[Begin Data for the task]

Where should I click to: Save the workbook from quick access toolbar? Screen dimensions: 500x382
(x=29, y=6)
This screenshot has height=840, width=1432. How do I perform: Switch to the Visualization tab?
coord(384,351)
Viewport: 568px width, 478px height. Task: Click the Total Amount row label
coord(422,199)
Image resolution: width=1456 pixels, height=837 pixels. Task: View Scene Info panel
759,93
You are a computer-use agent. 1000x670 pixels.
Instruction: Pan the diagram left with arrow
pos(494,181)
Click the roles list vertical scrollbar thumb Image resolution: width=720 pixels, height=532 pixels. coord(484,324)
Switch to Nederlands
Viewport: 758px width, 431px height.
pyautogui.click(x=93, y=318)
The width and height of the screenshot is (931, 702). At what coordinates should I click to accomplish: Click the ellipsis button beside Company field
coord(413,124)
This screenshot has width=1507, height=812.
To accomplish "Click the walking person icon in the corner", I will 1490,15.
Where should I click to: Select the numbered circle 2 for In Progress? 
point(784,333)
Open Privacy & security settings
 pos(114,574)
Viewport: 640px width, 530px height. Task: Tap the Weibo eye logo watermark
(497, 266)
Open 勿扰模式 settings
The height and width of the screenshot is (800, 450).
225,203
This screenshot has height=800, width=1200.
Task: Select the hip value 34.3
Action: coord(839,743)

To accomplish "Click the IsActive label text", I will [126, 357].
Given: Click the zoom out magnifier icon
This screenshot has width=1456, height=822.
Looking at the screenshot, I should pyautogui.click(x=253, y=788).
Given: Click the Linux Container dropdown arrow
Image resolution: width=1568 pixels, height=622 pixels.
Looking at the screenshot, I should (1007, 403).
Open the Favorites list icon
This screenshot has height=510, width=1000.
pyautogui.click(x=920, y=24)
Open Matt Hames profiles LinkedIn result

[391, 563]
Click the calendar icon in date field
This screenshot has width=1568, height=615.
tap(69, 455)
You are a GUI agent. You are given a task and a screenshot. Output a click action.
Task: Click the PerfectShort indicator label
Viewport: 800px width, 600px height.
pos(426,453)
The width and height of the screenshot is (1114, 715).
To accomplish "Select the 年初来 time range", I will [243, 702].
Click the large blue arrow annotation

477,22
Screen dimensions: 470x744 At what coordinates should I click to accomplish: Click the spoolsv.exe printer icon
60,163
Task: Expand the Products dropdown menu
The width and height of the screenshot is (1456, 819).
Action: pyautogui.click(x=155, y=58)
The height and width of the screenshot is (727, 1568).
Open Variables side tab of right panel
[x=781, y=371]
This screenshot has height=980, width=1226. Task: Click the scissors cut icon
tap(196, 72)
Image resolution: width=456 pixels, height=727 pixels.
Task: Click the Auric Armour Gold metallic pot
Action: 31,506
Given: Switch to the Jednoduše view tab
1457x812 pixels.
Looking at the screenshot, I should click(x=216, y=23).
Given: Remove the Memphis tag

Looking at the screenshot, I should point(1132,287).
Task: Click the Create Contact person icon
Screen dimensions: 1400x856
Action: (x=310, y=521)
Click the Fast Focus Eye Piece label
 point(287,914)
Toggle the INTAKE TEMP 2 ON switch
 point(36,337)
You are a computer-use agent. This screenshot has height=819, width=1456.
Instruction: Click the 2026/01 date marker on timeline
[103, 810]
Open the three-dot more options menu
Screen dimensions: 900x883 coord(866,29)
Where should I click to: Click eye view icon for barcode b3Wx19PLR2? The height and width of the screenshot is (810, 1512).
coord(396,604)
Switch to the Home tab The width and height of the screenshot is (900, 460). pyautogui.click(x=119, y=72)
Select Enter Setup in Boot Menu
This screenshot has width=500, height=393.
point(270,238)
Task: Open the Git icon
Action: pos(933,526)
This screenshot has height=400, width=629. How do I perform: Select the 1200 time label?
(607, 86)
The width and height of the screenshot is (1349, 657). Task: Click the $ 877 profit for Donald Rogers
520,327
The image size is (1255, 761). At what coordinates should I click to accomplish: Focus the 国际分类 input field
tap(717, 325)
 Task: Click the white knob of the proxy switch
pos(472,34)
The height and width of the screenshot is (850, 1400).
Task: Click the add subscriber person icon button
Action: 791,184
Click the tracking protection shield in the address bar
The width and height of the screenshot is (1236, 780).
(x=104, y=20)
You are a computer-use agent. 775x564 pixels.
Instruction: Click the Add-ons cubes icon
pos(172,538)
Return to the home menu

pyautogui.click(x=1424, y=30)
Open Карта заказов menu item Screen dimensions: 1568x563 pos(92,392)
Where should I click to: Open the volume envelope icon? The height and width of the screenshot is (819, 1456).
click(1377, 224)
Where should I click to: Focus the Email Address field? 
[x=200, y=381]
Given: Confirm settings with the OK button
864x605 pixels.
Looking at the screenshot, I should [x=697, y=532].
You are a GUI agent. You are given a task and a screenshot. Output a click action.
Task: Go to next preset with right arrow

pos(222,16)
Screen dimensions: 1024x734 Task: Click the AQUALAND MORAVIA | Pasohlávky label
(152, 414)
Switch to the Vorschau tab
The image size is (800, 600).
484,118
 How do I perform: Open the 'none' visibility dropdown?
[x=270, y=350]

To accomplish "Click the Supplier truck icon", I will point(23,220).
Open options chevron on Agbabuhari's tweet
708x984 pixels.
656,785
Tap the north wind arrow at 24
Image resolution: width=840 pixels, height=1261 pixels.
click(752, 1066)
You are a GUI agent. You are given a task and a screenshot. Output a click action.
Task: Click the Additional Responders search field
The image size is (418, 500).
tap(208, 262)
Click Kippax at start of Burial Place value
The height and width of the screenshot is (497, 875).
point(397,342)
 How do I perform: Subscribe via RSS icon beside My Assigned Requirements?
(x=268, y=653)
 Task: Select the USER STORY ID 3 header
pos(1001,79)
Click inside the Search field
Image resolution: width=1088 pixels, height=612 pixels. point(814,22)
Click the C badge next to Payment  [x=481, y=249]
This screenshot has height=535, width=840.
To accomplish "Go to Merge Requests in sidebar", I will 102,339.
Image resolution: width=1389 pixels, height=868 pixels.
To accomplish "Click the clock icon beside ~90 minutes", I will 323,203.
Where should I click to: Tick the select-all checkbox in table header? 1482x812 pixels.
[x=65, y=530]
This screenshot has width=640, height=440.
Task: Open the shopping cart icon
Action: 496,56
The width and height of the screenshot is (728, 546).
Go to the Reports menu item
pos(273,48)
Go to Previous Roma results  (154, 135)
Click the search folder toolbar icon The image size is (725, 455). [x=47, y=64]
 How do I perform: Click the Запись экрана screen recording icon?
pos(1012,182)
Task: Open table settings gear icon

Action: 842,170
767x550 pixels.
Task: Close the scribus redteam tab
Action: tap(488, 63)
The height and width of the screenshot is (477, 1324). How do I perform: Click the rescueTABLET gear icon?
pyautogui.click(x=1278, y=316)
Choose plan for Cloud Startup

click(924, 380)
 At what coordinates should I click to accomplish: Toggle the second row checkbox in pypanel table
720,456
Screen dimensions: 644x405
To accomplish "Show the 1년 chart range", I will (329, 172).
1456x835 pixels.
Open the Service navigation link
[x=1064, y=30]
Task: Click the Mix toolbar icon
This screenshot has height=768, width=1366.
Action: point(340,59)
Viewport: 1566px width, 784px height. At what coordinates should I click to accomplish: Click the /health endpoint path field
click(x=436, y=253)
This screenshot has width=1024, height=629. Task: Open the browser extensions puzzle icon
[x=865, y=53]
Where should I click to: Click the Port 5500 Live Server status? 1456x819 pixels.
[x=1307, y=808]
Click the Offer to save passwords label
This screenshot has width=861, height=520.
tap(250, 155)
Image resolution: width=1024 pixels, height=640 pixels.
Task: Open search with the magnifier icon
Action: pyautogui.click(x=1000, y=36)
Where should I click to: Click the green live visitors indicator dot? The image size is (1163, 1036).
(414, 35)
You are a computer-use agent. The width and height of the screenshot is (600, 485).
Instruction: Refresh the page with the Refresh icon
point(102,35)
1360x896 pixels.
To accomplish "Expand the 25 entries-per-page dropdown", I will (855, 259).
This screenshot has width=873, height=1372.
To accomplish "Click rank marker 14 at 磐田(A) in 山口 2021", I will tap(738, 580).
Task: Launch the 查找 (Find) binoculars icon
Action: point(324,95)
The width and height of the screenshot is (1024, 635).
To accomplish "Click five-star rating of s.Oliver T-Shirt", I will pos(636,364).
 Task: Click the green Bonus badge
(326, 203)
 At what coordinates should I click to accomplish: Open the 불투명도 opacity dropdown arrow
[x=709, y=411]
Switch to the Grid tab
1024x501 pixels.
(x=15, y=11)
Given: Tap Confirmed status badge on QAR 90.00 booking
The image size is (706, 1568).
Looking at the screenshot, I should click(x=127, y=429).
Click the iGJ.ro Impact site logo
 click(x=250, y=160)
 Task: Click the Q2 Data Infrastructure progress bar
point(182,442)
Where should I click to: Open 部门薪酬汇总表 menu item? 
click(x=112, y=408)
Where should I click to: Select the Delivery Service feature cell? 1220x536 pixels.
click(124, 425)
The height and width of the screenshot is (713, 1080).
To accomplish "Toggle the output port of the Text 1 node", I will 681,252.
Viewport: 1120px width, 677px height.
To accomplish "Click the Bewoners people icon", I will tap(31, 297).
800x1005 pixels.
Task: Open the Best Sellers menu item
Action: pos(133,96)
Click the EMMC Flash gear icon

[End Data for the task]

__Exercise directions__
Rewrite the lines above, from the first one up to and including the line with "pos(114,574)", keeping the requests, and shift every coordinate in the answers by adding 109 to each number.

__Correct answer__
Where should I click to: Save the workbook from quick access toolbar? Screen dimensions: 500x382
(x=138, y=115)
This screenshot has height=840, width=1432. How do I perform: Switch to the Visualization tab?
coord(493,460)
Viewport: 568px width, 478px height. Task: Click the Total Amount row label
coord(531,308)
Image resolution: width=1456 pixels, height=837 pixels. Task: View Scene Info panel
868,202
You are a computer-use agent. 1000x670 pixels.
Instruction: Pan the diagram left with arrow
pos(603,290)
Click the roles list vertical scrollbar thumb Image resolution: width=720 pixels, height=532 pixels. coord(593,433)
Switch to Nederlands
Viewport: 758px width, 431px height.
pyautogui.click(x=202, y=427)
The width and height of the screenshot is (931, 702). At what coordinates should I click to accomplish: Click the ellipsis button beside Company field
coord(522,233)
This screenshot has width=1507, height=812.
To accomplish "Click the walking person icon in the corner", I will 1599,124.
Where should I click to: Select the numbered circle 2 for In Progress? 
point(893,442)
Open Privacy & security settings
 pos(223,683)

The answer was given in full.